Director: Tim Etchells – 11th October – Tramway
In the future, anything could happen. In the future we could be one giant country, or several tiny nations the size of villages. In the future, Children could be hailed as Gods or, they could be disappearing, the lucky families that they remain to hiding out for protection or salvation.
When the two members of Forced Entertainment ready to bring you Tomorrow’s Parties walk onto a bare stage and step onto their plinth, with only a string of fairy lights to serve as their set, the mood is distinctively mellow. This remains throughout the performance as an introspective audience reflect on the possibilities presented to them as to just what tomorrow will really look like. It is hard to imagine sitting and listening to two people simply list possibilities for an hour, but Tomorrow’s Parties feels like much more than a simple conversation, sharing of ideas.
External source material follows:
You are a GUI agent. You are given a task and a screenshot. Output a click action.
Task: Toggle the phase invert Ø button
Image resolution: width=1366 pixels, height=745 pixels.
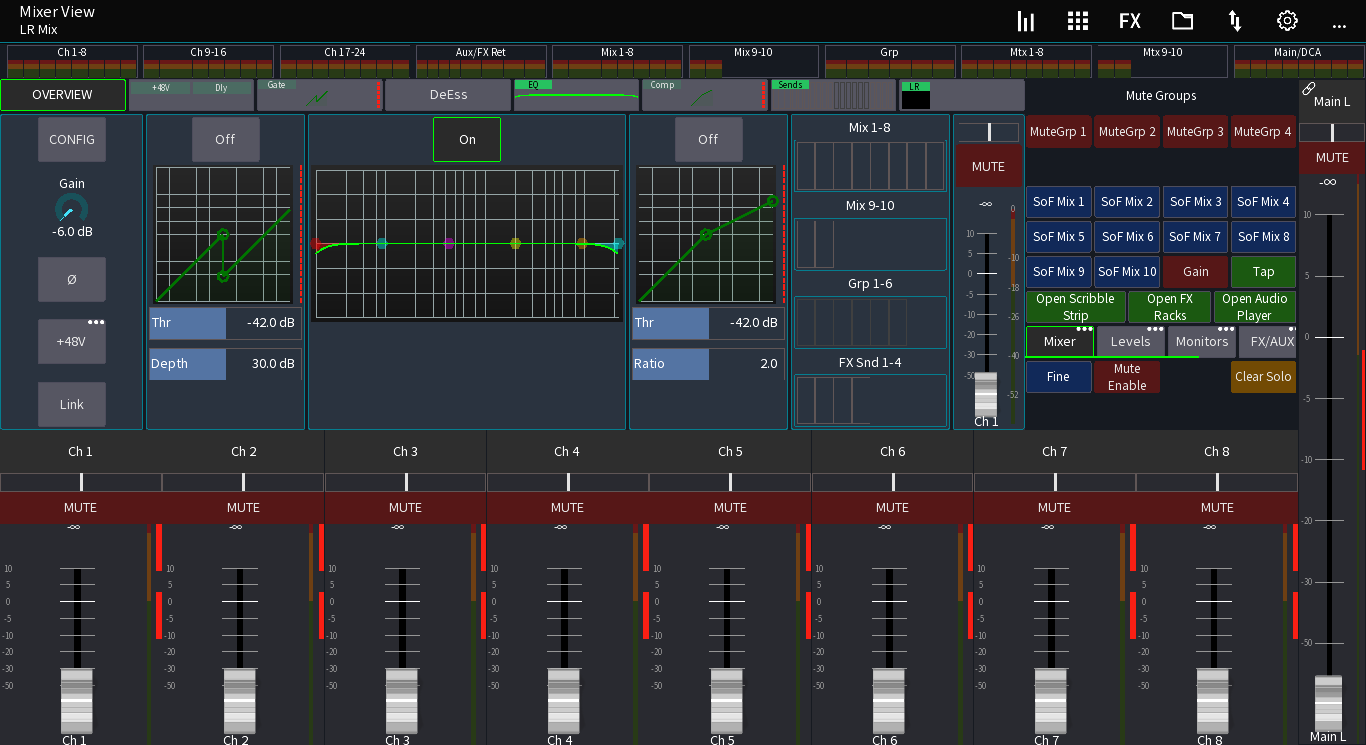tap(71, 279)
The way the two performers bounce off one and other, either building onto ideas, subverting or contradicting them is incredibly impressive. They build up, tear down and replace so many ideas of the future that it is almost impossible to focus on the one idea that rings most true. The use of timing, wordplay and humour means that each newly proposed possibility is given just enough time to settle with the audience, without ever hanging over them for too long. Unless of course it is one of those gems that sticks with you for long after the performance. The thoughtfulness, poignancy and insight that pervades the piece means that much of what is said will be left ringing in your ears long after Forced Entertainment have left the stage.
Very few performers and companies could put together a piece that is this understated and yet still so engaging. The very fact that they are such a collaborative group, devising and improvising their pieces together is what gives them this ability, with their edge coming from the 29 years they have spent working together. Forced Entertainment are a huge force and inspiration in the world of contemporary performance and, if Tomorrow’s Parties is anything to go by, they will continue to inspire and dominate the stage for many years to come.